We have been told to expect more extreme weather as a result of climate change. How it balances out I don't know - a mixture of dry months and occasional downpours and floods. It also depends on public demand for water, so I'd expect rationing to be more frequent. Yet another clash between freedom and social responsibility when it comes to watering lawns and gardens etc etc. It never stops.
 

Steve

Boomer Member
Yet another clash between freedom and social responsibility
You should move to Hong Kong. The Chicom government would welcome you with open arms. There is no clash. There are only those who love their freedom, and those who would take it away.
 

les24preludes

Legendary Member
You should move to Hong Kong. The Chicom government would welcome you with open arms. There is no clash. There are only those who love their freedom, and those who would take it away.
That has very little to do with social responsibility in the sense that I'm discussing it, but by all means let's move on.
 

UKRob

Forum GOD!
We have been told to expect more extreme weather as a result of climate change. How it balances out I don't know - a mixture of dry months and occasional downpours and floods. It also depends on public demand for water, so I'd expect rationing to be more frequent. Yet another clash between freedom and social responsibility when it comes to watering lawns and gardens etc etc. It never stops.
Climate change or not - nothing changes the amount of water we have recourse to - how we manage that is a different matter. Stopping water seepage in countries that have an adequate supply is easily achieved. De-salination of sea water in other countries would cost far less than Covid19 precautions. It just down to a matter of choice.
 

les24preludes

Legendary Member
Climate change or not - nothing changes the amount of water we have recourse to - how we manage that is a different matter. Stopping water seepage in countries that have an adequate supply is easily achieved.
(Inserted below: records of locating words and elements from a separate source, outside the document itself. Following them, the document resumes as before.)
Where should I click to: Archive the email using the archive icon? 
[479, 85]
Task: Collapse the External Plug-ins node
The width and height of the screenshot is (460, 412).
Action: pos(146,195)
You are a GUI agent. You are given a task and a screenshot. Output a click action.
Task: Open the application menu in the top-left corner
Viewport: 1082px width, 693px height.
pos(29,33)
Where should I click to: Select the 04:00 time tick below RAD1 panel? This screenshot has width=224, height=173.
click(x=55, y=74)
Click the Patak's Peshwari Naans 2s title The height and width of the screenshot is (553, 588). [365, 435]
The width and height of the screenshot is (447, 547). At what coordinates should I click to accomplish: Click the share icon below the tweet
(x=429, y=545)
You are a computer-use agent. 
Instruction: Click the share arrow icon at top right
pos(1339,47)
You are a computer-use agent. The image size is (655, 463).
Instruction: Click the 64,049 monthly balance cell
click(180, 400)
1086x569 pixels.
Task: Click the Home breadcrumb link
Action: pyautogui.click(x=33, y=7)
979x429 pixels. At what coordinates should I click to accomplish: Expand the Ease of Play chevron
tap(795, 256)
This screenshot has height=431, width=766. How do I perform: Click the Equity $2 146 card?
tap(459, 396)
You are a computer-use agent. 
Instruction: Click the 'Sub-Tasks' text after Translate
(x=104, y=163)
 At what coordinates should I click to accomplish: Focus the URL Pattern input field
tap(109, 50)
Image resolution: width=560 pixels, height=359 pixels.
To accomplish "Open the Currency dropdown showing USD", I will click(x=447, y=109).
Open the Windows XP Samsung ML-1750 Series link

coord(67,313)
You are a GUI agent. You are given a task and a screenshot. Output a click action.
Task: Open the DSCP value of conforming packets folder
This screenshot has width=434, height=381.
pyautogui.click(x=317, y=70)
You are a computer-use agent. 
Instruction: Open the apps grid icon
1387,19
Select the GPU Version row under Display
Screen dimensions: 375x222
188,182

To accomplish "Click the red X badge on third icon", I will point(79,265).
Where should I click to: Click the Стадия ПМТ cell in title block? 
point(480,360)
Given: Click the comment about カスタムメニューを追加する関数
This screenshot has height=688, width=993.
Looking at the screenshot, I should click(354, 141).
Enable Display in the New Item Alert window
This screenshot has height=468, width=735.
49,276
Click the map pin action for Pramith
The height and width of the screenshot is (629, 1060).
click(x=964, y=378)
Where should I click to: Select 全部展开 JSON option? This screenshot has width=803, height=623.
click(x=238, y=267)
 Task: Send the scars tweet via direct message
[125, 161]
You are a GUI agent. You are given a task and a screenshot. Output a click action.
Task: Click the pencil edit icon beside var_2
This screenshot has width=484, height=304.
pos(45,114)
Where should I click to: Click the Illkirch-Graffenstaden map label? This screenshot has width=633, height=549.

De-salination of sea water in other countries would cost far less than Covid19 precautions. It just down to a matter of choice.
We can change the amount of water we have recourse to by building a desalination plant, as you say. I've never heard anyone discuss this but it may come in future. Desalination plants operate in more than 120 countries in the world, including Saudi Arabia, Oman, United Arab Emirates, Spain, Cyprus, Malta, Gibraltar, Cape Verde, Portugal, Greece, Italy, India, China, Japan, and Australia. I wasn't aware that Spain and Italy needed desalination but seems the case. That's for posting this.

Looking a bit further into this I see the UK does have a desalination plant in Beckton, E.London. It was built in 2010 at a cost of £250m. The plant provides up to 150 million litres of drinking water each day (150,000 cubic metres) – enough for nearly one million people.